I am not an expert in writing skills, and I do not necessarily know how this should be done. So that, once these skills that flawed code implements, there can be reference files that are included. Look into this as well. Would this be beneficial? Look at the official claude code docs, on skills (use the /docs ) to see what best practice is.
As part of this plan, as well, I want this skill (and all it’s files, as needed) to be placed in the dotfiles folder, here: ~/dotfiles/claude/skills/ . You can already see the setup-react skill in there.
The other projects, to be referenced are:
- Documents/Beautiful-Plots — only the decision boundary chart and the lollipop chart are to be considered. The other one was done in plotly
- Documents/arxiv-code-search — look in the
reportsfolder to see the relevant diagrams - Documents/ml-tool-wear
The first version worked, but it wasn’t consistent. It nailed certain patterns (like horizontal bar charts), but for other chart types it drifted. I entered the iteration loop: run the skill, look at the output, tweak the markdown pattern file, repeat.
But it was taking way too much time, and I’m lazy. My default work pattern should be having agents do more, not less.
Around this time I saw Andrej Karpathy’s autoresearch tweet: an autonomous loop that modifies code, evaluates a metric, keeps improvements, and discards regressions. Why not do that for the matplotlib skill?
It worked, kinda. I had to create a scoring system to evaluate chart quality, and that’s not as straightforward as optimizing a single metric. How do you score a chart? I ended up with a composite that measured style compliance (did it despine?), visual quality (did it sort bars by value?), and how well the chart adapted to its dataset (did it add annotations?). I kicked it off overnight, and the scores climbed.

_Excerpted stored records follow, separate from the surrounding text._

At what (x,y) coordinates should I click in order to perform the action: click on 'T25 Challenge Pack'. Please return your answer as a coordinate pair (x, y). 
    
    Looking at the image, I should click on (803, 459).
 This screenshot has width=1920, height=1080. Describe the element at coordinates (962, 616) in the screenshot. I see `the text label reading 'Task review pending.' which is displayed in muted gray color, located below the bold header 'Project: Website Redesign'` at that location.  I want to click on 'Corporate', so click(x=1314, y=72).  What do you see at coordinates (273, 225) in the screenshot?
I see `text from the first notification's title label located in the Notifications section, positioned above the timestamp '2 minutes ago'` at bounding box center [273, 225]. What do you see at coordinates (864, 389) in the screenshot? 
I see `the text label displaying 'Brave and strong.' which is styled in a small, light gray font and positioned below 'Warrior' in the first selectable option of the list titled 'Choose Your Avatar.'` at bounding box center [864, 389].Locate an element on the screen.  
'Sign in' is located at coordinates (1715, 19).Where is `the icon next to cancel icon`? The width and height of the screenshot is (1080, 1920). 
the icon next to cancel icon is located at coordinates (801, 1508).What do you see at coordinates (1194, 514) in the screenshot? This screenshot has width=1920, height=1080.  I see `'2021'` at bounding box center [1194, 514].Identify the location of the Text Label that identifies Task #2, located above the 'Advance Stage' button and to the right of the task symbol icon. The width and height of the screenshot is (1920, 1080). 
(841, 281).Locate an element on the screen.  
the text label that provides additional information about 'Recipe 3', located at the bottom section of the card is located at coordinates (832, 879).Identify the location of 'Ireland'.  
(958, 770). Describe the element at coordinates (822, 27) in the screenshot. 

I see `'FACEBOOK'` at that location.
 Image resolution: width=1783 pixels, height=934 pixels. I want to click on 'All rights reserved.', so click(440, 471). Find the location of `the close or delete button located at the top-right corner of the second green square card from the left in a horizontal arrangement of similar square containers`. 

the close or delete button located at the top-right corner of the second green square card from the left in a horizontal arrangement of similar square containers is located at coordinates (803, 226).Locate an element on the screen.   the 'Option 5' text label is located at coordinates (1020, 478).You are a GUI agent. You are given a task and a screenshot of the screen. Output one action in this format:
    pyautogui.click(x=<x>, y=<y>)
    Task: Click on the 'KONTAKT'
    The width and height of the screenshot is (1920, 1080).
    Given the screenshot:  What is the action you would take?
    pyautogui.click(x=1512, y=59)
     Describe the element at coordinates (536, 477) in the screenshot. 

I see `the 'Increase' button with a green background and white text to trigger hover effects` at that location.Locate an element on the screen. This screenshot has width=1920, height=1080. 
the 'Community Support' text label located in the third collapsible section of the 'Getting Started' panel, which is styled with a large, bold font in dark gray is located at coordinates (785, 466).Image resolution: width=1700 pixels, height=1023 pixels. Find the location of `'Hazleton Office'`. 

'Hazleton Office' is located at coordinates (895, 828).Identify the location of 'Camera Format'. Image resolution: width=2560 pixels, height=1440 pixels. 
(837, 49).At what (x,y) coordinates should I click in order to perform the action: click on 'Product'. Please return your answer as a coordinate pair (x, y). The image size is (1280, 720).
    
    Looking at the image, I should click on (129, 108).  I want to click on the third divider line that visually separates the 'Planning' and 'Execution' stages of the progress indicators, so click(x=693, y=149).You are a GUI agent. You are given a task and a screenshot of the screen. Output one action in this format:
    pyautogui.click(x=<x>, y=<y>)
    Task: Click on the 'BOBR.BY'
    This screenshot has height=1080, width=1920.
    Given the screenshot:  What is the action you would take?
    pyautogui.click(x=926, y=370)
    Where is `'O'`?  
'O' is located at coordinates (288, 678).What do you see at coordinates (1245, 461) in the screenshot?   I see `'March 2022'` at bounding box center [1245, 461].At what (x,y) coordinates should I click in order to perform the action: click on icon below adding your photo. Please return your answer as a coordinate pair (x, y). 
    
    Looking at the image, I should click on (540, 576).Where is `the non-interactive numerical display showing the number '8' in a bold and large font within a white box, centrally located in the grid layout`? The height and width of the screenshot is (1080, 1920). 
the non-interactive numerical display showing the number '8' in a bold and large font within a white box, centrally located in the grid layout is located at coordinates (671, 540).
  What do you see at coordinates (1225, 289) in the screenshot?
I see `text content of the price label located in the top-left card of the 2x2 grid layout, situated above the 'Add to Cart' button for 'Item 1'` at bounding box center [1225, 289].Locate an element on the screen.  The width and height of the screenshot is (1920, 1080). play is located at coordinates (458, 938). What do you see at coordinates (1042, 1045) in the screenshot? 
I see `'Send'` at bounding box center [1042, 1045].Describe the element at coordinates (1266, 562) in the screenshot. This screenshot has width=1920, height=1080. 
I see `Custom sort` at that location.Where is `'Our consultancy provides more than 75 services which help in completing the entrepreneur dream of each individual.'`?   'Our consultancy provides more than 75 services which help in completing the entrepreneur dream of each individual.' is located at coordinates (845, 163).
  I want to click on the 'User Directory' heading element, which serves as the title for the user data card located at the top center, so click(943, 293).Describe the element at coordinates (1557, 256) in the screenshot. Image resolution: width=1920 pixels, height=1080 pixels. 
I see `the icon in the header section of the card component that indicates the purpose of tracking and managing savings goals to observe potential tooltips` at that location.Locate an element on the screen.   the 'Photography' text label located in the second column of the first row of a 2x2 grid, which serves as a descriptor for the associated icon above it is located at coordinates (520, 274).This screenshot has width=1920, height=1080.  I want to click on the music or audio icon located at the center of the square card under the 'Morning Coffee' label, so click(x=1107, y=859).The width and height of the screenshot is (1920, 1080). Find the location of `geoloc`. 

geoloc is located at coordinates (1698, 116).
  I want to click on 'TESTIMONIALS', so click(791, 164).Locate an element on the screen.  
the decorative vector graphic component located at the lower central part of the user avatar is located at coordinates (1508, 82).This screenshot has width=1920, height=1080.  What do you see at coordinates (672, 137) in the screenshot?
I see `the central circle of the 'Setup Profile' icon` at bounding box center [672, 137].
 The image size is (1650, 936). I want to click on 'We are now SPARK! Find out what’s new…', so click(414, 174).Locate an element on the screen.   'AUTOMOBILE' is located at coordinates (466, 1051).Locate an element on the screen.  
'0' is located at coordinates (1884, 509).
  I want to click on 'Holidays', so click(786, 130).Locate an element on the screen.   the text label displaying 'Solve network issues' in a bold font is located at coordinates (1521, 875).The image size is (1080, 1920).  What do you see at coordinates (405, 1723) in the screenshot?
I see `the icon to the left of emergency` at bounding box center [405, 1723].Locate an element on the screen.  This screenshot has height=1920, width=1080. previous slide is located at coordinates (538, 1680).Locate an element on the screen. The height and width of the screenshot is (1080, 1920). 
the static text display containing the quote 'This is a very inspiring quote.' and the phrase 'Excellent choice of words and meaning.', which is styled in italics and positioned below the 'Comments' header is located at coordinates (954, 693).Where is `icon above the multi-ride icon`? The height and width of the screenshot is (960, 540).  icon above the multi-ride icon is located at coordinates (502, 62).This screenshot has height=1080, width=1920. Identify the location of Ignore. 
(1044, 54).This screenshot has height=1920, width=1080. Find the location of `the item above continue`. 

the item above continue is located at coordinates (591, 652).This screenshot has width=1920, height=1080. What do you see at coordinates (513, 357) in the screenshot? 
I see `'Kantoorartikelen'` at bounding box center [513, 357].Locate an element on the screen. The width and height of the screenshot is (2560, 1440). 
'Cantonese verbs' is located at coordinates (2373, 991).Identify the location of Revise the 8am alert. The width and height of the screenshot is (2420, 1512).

But when I opened the charts, they looked like they’d been made by someone who’d read every rule and understood none of them.
The charts were technically correct but lifeless. Every chart followed the template precisely, but none of them made a choice. The annotations were gone — not because the system couldn’t add them, but because annotations varied between parallel runs, and the scoring system treated variation as a flaw. It had optimized away every decision that required judgment. The charts didn’t look bad. They looked like nothing.
The fix was simple. I restructured each pattern file to have a small “Signature” (the 2-4 things that define its identity) and flexible “Guidance” for everything else. The charts came alive again, and the scores still improved. Just in the direction of quality and style, not uniformity. Here’s what one of these new charts looks like:
Your optimization metric becomes your product’s personality. Measure uniformity, you get uniform. Measure quality and adaptiveness, you get charts that actually communicate.